Trecho fornecido —
⟨

Para quem tem dificuldade de imaginar porquê Pedro agradece tanto a um único homem o fato da vida dele e da família ter melhorado, uma sucessão de histórias vão surgindo durante a entrevista concedida à agência SAIBA MAIS um dia antes do aguardado encontro. Numa delas, lembra outra passagem com o irmão. Quando pequenos, a única forma de ver televisão em Lavras era escondido através da brecha na parede da casa dos vizinhos:

– Era na época de He-man, Caverna do Dragão… cansei de assistir pelas brechas das portas, o povo trancado com uma televisãozinha preto e branco. Os caras que estavam lá dentro não abriam para a gente ver e ainda cuspiam nos nossos olhos pelas brechas. Quando Lula chegou à presidência e a vida da gente melhorou, comprei uma TV de 40 polegadas lá para casa, botei uma no quarto do meu filho e ainda comprei outra para botar na sala”.

O que para a elite brasileira é tratado apenas por “estímulo ao consumo”, Pedro enxergava a oportunidade como uma vitória pessoal, uma espécie de acerto de contas com o destino.

Para o agricultor, a diferença de Lula para os antecessores do passado e os adversários do presente é que ele não deu nada a ninguém, além de oportunidade. E usa como exemplo mais uma vez a própria vida para mostrar as transformações que o governo petista provocou na vida dos mais pobres:

“Antes de Lula eu morava de favor num terreno do vizinho. Minha casa não tinha banheiro, era de tijolo, mas um tijolo de qualidade bem ruim, a casa não tinha reboco. O chão da minha casa não sustentava uma cadeira de tão fraco”, recorda.

⟩

Dados coletados —
⟨

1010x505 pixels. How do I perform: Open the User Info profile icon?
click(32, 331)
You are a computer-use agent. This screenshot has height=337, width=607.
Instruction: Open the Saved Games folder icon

⟩

Conjunto de tarefas —
- A) No trecho sobre o agricultor Pedro, reescreva a parte que começa em "O que para a" e termina em "com o destino.", substituindo "elite brasileira" por "classe alta".
- B) Prossiga com o texto sobre o agricultor Pedro e a mudança em sua vida no governo Lula a partir do ponto em que ele termina.

Respostas por tarefa —
- A)
O que para a classe alta é tratado apenas por “estímulo ao consumo”, Pedro enxergava a oportunidade como uma vitória pessoal, uma espécie de acerto de contas com o destino.

- B)
Dali para a frente, com Lula na presidência, tudo o que Pedro conquistou foi fruto do próprio trabalho:

– Tem uma coisa que nunca esqueço na vida. Uma vez eu vi um cunhado comprando uma moto e pensei: “eu nunca vou conseguir comprar uma moto dessa”. E quando Lula assumiu eu consegui comprar uma moto do ano, à vista. Comprei um Siena do ano à vista… com o meu trabalho, entendeu ? Comprei dois carros de uma vez só, fiz duas casas, uma de primeiro andar. Consegui comprar o que eu quis. Fui para restaurante, comi a melhor comida. Tudo por causa do meu trabalho, fruto da oportunidade que Lula me deu“, afirma.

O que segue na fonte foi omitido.